AG: General Assembly has the power to expel legislators
Attorney General Mark Herring issued an advisory opinion Friday confirming that the Virginia General Assembly “possesses broad power to discipline and, where it judges appropriate, expel member legislators.”
The opinion was issued in response to a query from Del. Lee Carter, a Northern Virginia Democrat running for the party’s gubernatorial nomination, in regard to the participation of State Sen. Amanda Chase, a candidate for the Republican Party nomination for governor, in the rally that preceded the attempted insurrection at the U.S. Capitol on Jan. 6.

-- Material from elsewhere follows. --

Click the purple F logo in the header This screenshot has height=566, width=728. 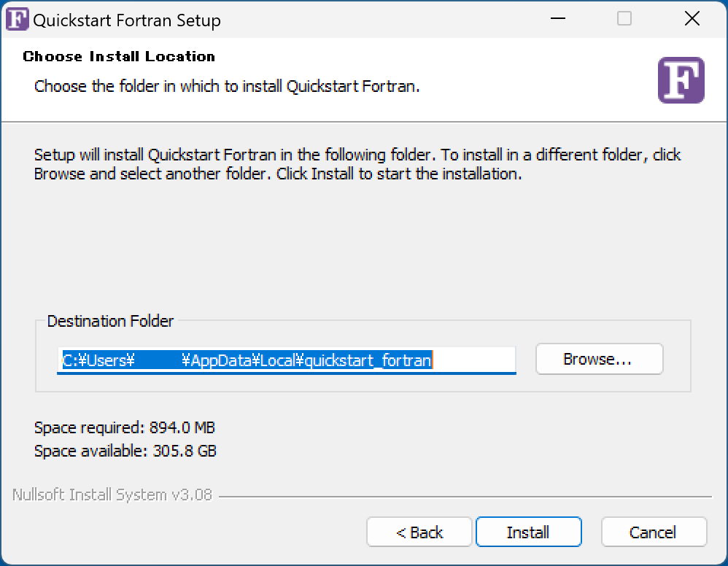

Chase addressed the Jan. 6 rally preceding the attack on the Capitol, but left before the Capitol was breached.
That night, in a message on Facebook, she said she did not condone the violence, but expressed sympathy with those who had breached the Capitol, calling them “patriots.”
“When you back good people, law-abiding citizens, into the corner, they will push back,” Chase said in a Facebook video. “When you cheat them of their elections, when you take away their constitutional rights and freedoms, you’re backing the patriots like myself into a corner. We would like to have a peaceful [resolution] to the events of today, but as you can see, there are many patriots that have already — we, we’ve had enough.”

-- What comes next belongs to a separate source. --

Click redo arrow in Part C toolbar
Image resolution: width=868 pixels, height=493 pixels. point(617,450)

The matter addressed by Carter in his letter requesting the legal opinion from Herring may already be moot. The Washington Post is reporting today that a tentative deal had been struck between Chase and Senate Democrats in which Sen. John Bell, D-Loudoun, would agree to withdraw the resolution he submitted to censure her if she would “clarify” her remarks about the Jan. 6 Capitol attack and offer a general apology for insults she has lobbed at Democrats.
Censure is a formal rebuke that carries no legal or political sanction.
There is nothing in the works at the moment to remove Chase from the Senate.
The body earlier this week voted 37-1 – Chase casting the one – to strip her of her lone Senate committee assignment.
In his advisory opinion, Herring posits that the General Assembly “possesses authority to determine whether its members’ conduct warrants discipline or expulsion.”
“Article IV, Section 7 of the Constitution of Virginia provides that ‘(e)ach house’ of the General Assembly ‘may punish (its members) for disorderly behavior, and, with the concurrence of two-thirds of its elected membership, may expel a member.’ Whether to ‘punish’ or ‘expel’ a member is committed solely to the discretion of the relevant legislative body.”
Herring also explains in the opinion that the General Assembly determines what kind of conduct warrants discipline or expulsion.
“Article IV, Section 7 recognize(s) and confirm(s) legislative bodies’ authority over internal matters of member discipline and expulsion … (and) ‘the determination of what conduct justifies imposition of this severe sanction is to be made by the legislature itself.’”
Herring concludes his letter that “the Constitution of Virginia unequivocally grants plenary authority to each chamber of the General Assembly to discipline or expel its members…[and] the terms of Section 3 of the Fourteenth Amendment and related historical precedent confirm that expulsion may be an appropriate sanction if a member ‘shall have engaged in insurrection or rebellion against’ the United States Constitution or has ‘given aid or comfort to the enemies thereof.’”
“The Jan. 6th attack on our Capitol was an affront to our democracy and the very foundations of our country,” Herring said in a statement on the advisory opinion.
“It’s appalling that a Virginia legislator would have anything to do with that event, or with the baseless conspiracy theories and lies that fueled it. As I lay out in this opinion, the General Assembly has tools for holding its members to account if it determines that any legislator’s actions warrant discipline or expulsion,” Herring said.